▶ THE DATA:
******

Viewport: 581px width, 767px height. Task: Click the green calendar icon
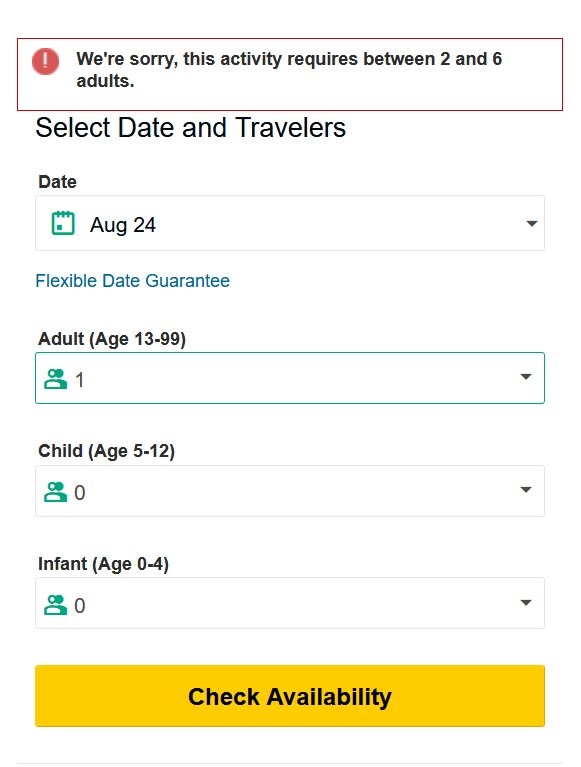click(x=63, y=223)
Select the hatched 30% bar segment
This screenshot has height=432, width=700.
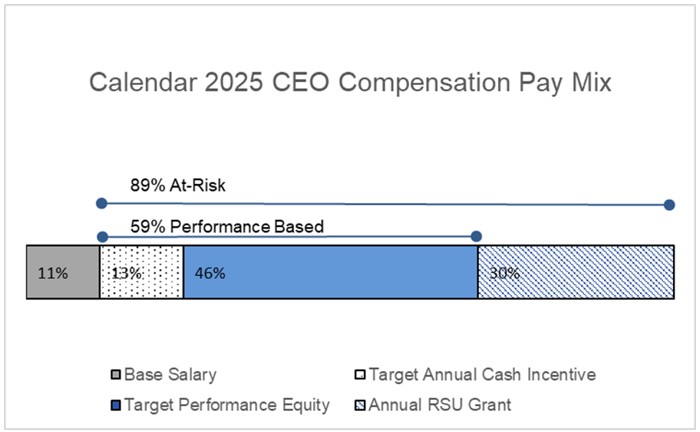coord(576,272)
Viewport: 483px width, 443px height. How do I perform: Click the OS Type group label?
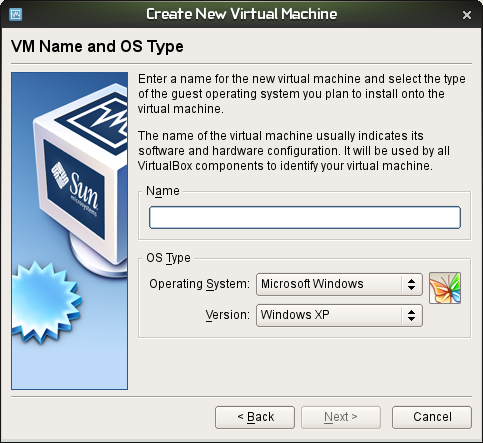[168, 258]
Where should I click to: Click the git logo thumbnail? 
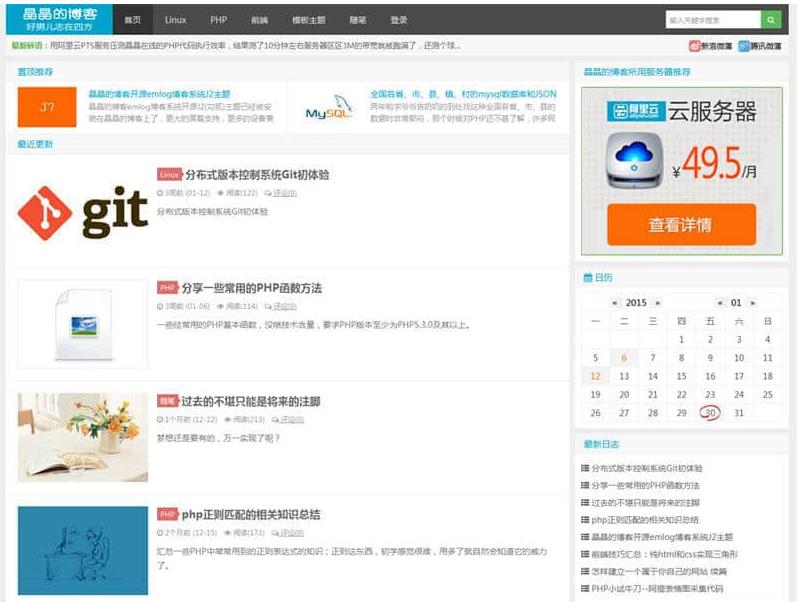pyautogui.click(x=84, y=213)
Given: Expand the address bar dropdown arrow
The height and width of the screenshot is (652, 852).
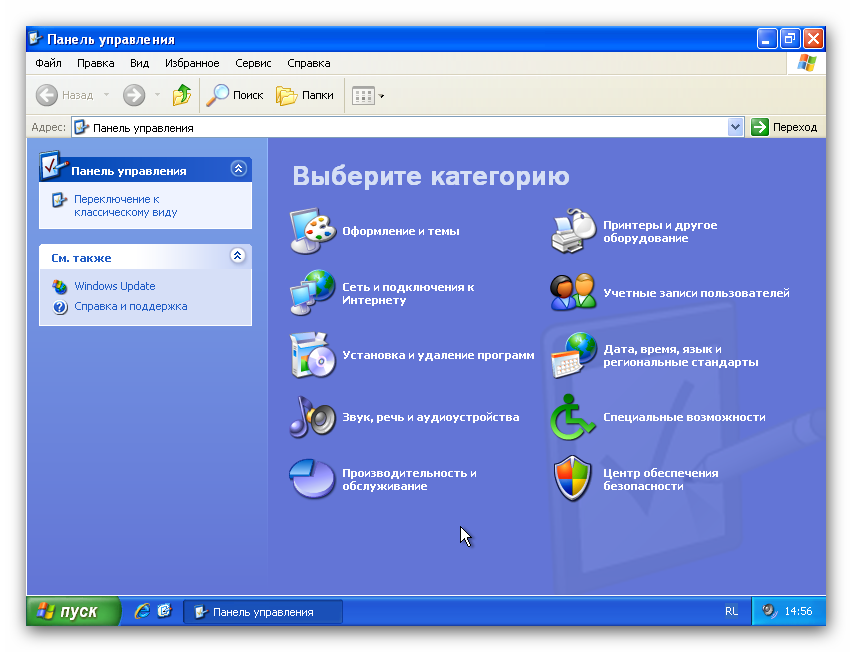Looking at the screenshot, I should [736, 127].

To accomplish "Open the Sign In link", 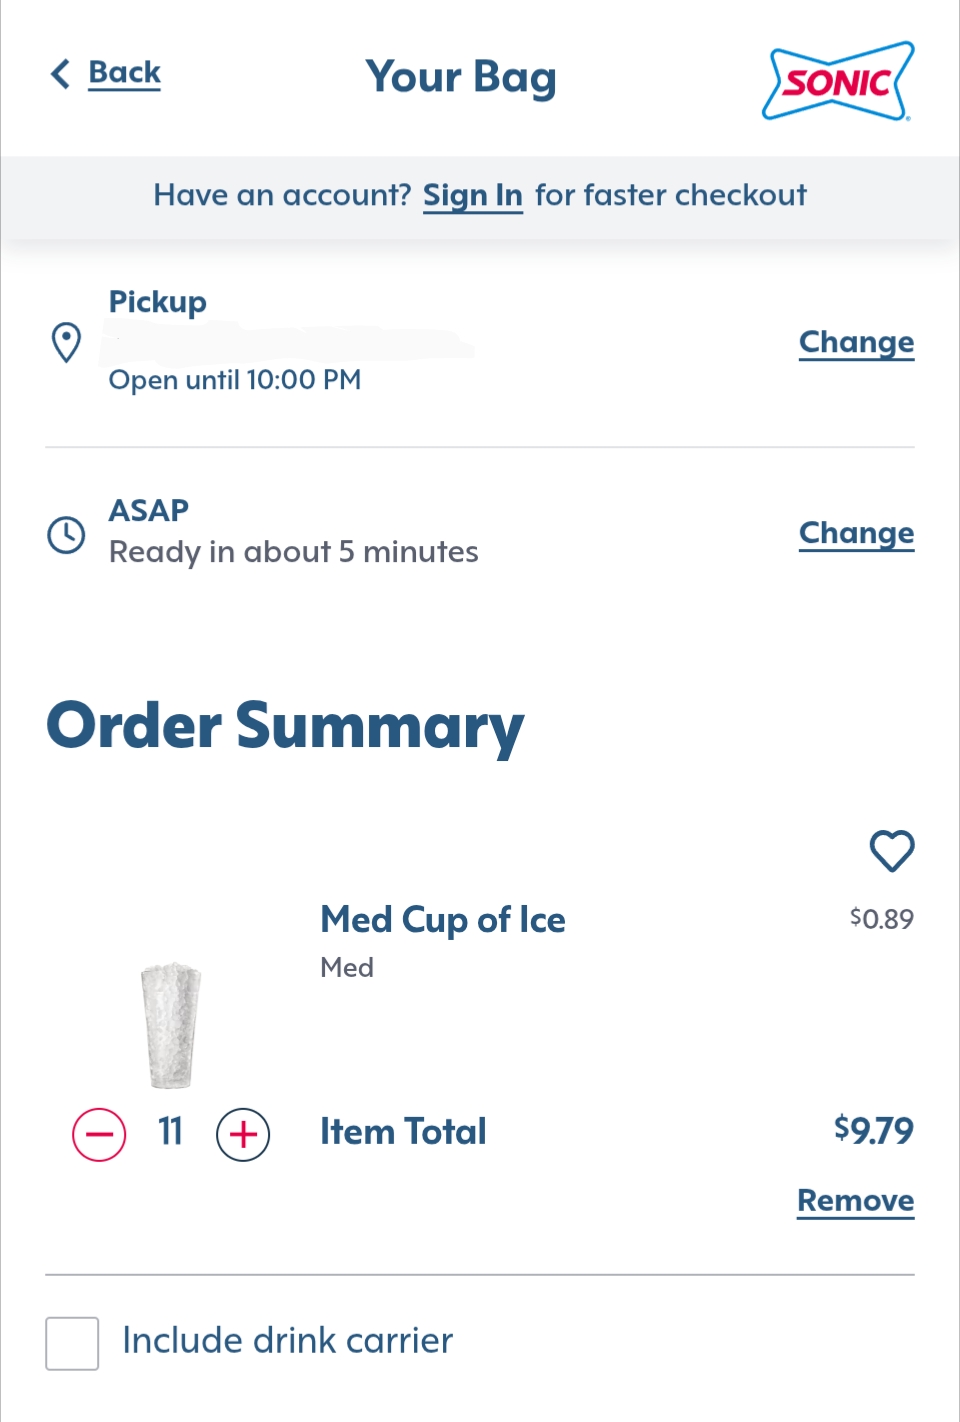I will 472,195.
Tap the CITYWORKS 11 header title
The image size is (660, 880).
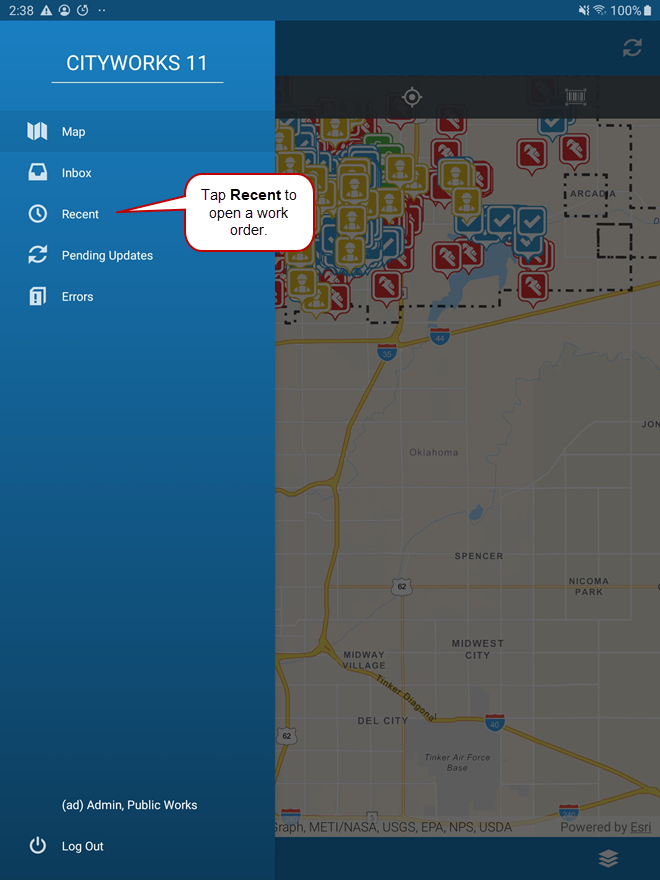point(137,63)
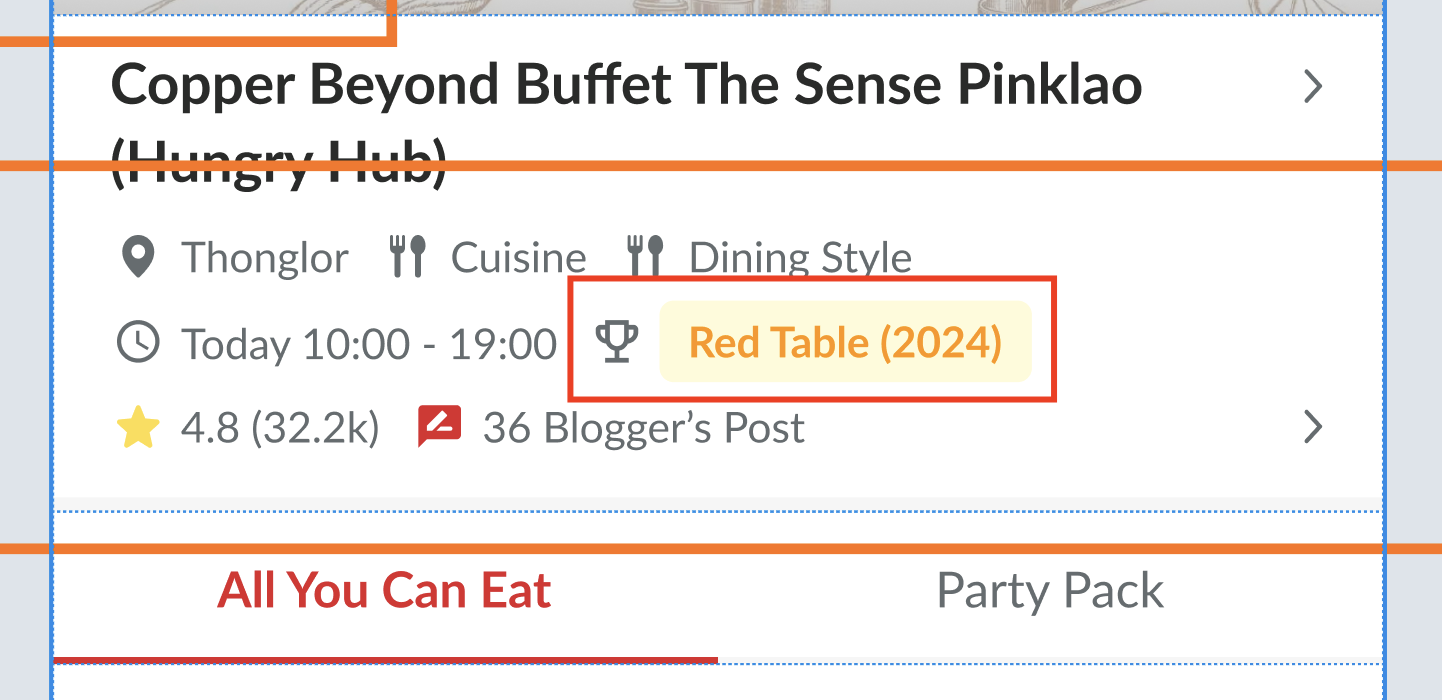The width and height of the screenshot is (1442, 700).
Task: Click the location pin icon beside Thonglor
Action: [137, 257]
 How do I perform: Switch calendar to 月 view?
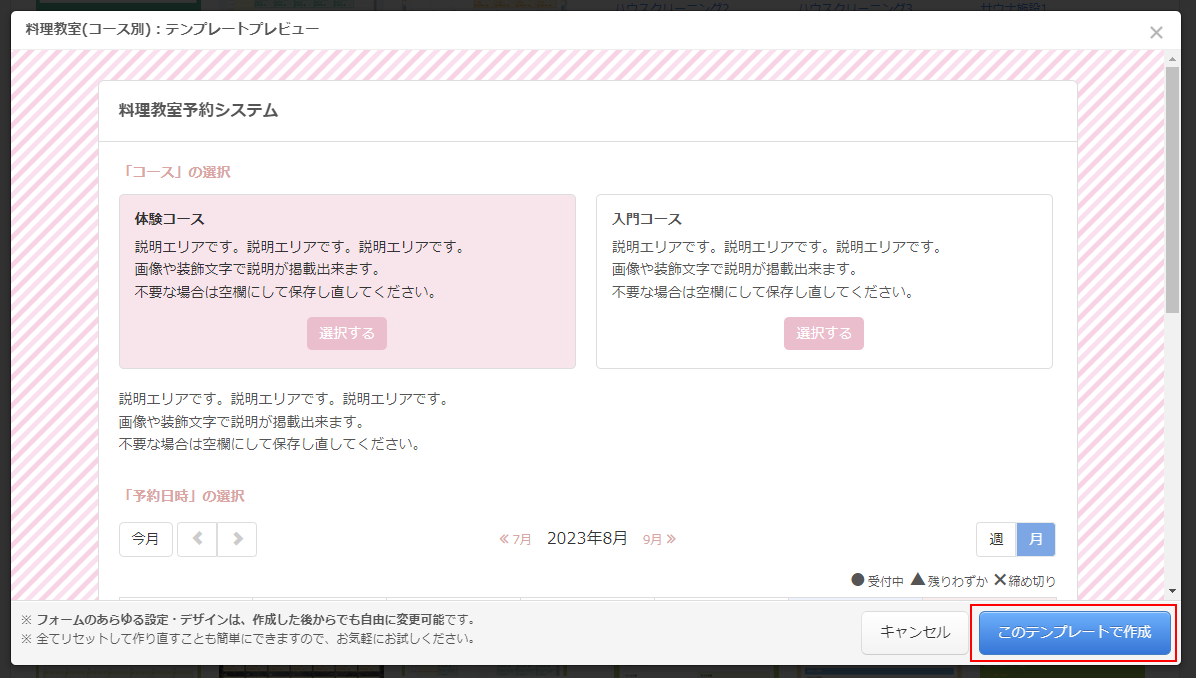point(1035,539)
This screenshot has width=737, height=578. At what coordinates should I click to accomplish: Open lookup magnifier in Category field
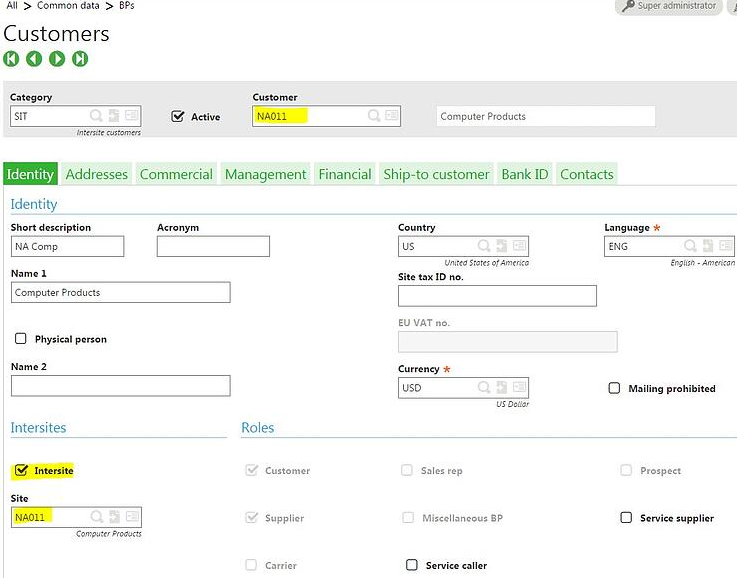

******

▶ ACTIVITY: Take the lines from the one containing "How do I perform: Switch calendar to 月 view?" through the last line of the listing and repeat them exactly. Omit the pictures.

▶ EXERCISE RESULT:
 How do I perform: Switch calendar to 月 view?
point(1035,539)
This screenshot has width=737, height=578. At what coordinates should I click to accomplish: Open lookup magnifier in Category field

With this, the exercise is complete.